Written using Python 3.11. For dependencies check requirements.txt. OpenAI API key is searched for in the openaikulcs.env file in the repo root or OPENAI_API_KEY environment variable.

CLI

  • Filter: fetch from RSS feed list, dedup, match regex, write DBs, render HTML

    • python cli/main.py -v filter [--topic TOPIC]
    • Backs up all_feed_entries.db and matched_entries_history.db (keeps 3 latest backups).
    • Clears papers.db working table before processing this run.
    • Fetches configured feeds for each topic, dedups by title against all_feed_entries.db, filters by topic regex.
    • Writes matches to papers.db (status='filtered'); optionally archives to matched_entries_history.db if output.archive: true.
    • Saves ALL processed entries (matched and non-matched) to all_feed_entries.db for future dedup.
    • Renders per-topic HTML from papers.db.
  • Rank: ranks fetched papers by title, wrt keywords in yaml config (optional)

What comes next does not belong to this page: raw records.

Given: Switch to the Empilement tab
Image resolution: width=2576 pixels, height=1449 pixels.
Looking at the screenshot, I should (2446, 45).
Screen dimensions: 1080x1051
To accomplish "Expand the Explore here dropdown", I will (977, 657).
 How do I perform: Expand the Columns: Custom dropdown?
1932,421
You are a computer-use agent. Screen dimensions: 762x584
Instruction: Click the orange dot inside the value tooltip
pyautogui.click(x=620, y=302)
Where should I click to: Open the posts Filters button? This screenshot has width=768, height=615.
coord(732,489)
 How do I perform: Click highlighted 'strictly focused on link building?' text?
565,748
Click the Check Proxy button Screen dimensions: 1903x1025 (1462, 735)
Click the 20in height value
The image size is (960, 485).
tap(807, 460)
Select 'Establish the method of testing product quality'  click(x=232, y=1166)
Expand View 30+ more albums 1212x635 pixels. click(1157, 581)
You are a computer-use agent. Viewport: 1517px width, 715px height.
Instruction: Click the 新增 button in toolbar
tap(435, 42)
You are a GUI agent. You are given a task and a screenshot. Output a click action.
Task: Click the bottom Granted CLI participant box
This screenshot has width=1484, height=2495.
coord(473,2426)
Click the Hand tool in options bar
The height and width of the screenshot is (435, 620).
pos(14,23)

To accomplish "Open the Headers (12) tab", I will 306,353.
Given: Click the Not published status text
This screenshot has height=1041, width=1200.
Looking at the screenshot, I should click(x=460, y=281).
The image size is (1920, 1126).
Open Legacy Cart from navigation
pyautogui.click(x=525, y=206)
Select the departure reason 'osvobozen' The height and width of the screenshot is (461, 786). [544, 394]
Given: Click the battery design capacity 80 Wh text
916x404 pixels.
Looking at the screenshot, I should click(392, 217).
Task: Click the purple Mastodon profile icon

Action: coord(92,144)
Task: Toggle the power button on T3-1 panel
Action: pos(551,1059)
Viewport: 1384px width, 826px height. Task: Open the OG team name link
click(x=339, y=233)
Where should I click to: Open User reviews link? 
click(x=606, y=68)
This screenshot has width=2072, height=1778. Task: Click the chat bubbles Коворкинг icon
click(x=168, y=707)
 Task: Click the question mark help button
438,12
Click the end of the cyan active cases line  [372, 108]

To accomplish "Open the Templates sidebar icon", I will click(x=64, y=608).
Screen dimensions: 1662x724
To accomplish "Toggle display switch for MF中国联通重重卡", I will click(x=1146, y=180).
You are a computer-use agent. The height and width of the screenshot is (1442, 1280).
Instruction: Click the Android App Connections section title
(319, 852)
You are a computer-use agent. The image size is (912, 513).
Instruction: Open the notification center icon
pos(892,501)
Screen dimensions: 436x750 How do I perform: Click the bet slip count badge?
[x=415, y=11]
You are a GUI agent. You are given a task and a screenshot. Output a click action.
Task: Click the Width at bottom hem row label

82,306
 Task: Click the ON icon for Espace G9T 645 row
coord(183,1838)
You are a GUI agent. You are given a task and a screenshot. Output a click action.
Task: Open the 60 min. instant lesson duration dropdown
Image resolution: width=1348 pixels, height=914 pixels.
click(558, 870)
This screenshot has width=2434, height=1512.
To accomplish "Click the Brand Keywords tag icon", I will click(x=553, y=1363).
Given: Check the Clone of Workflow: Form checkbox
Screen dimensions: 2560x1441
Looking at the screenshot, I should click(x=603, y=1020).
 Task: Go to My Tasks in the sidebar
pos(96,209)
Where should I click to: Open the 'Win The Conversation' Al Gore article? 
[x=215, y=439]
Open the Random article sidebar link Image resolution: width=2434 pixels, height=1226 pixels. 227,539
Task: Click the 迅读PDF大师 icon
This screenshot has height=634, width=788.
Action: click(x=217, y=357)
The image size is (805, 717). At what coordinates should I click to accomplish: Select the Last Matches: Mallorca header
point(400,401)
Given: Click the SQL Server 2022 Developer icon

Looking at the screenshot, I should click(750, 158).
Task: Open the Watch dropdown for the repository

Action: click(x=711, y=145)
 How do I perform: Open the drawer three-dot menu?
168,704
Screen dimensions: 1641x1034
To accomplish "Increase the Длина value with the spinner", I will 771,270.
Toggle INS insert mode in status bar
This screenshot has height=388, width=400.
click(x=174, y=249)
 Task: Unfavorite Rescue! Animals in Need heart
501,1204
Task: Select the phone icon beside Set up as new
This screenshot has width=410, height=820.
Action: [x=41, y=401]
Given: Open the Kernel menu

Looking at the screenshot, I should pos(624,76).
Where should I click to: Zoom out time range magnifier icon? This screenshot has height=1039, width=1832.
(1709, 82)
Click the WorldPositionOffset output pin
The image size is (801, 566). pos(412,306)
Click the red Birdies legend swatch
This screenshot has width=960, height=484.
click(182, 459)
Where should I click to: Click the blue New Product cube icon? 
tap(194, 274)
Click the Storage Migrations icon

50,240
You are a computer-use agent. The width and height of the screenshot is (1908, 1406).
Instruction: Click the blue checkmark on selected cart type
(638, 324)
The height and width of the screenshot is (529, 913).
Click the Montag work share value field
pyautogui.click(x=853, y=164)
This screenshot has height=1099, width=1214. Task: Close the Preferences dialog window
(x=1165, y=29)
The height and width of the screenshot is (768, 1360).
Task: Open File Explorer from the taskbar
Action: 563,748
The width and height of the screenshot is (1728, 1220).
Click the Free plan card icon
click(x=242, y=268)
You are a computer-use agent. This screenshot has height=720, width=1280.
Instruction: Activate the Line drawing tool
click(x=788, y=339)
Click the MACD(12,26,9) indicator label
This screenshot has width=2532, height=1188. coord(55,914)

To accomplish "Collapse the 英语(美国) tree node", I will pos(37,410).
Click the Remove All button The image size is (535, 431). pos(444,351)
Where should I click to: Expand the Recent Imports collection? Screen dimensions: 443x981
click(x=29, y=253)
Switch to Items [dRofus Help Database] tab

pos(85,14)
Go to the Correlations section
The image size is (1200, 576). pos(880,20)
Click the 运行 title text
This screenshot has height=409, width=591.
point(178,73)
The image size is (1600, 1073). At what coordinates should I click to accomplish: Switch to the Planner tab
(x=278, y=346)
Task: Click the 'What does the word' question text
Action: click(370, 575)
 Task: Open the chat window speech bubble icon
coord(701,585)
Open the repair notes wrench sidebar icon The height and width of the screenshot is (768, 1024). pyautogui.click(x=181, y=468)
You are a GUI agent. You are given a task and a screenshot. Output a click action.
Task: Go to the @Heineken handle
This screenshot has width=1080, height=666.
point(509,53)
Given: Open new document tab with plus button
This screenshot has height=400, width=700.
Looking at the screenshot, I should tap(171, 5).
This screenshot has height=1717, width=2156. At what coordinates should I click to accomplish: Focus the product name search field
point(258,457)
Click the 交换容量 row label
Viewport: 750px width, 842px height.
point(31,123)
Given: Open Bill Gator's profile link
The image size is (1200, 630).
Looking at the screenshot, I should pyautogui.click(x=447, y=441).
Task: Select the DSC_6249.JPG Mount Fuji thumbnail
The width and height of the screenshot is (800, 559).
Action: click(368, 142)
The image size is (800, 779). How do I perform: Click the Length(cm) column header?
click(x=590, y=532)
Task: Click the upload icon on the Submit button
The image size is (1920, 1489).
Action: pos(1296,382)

    • python cli/main.py rank [--topic TOPIC]
    • Computes and writes rank_score for papers.db entries using sentence-transformers. HTML files with ranked entries are generated.
    • Model selection: if models/all-MiniLM-L6-v2 exists, it is used; otherwise it falls back to the Hugging Face repo id all-MiniLM-L6-v2 and downloads once into cache. You can vendor the model with python scripts/vendor_model.py.
    • Scoring details: applies a small penalty for ranking.negative_queries matches (title/summary). Optional boosts: per-topic ranking.preferred_authors with ranking.priority_author_boost, and global priority_journal_boost for feeds listed in priority_journals.
  • Abstracts: try to fetch abstracts

    • python cli/main.py abstracts [--topic TOPIC] [--mailto you@example.com] [--limit N] [--rps 1.0]
    • Order: 1) Fill arXiv/cond-mat abstracts from summary (no threshold) 2) Above-threshold: Crossref (DOI, then title) 3) Above-threshold: Semantic Scholar → OpenAlex → PubMed
    • Threshold: topic abstract_fetch.rank_threshold else global defaults.rank_threshold.
    • Only topics with abstract_fetch.enabled: true are processed.
    • Writes to both papers.db.entries.abstract and matched_entries_history.db.matched_entries.abstract.
    • Rate limiting: descriptive User-Agent (includes --mailto or $MAILTO), respects Retry-After; default ~1 req/sec via --rps.
    • Populates the entries.abstract column; leaves other fields unchanged.
    • Contact email: if --mailto is not provided, the command reads $MAILTO from the environment; if unset, it uses a safe default.
  • Summarize (optional)

    • python cli/main.py summarize [--topic TOPIC] [--rps 0.5]
    • Selects top entries per topic based on llm_summary.score_cutoff and llm_summary.top_n, builds input strictly from title + abstract (skips entries without an abstract), and calls the configured OpenAI chat model.
    • Writes summaries to papers.db.entries.llm_summary and, when present, matched_entries_history.db.matched_entries.llm_summary.
    • Uses config.llm settings. Supports JSON or plain-text responses; JSON is preferred and rendered with headings.
    • Note: This command only updates databases. Use html to render pages.
  • pqa_summary (PDF-based summarization)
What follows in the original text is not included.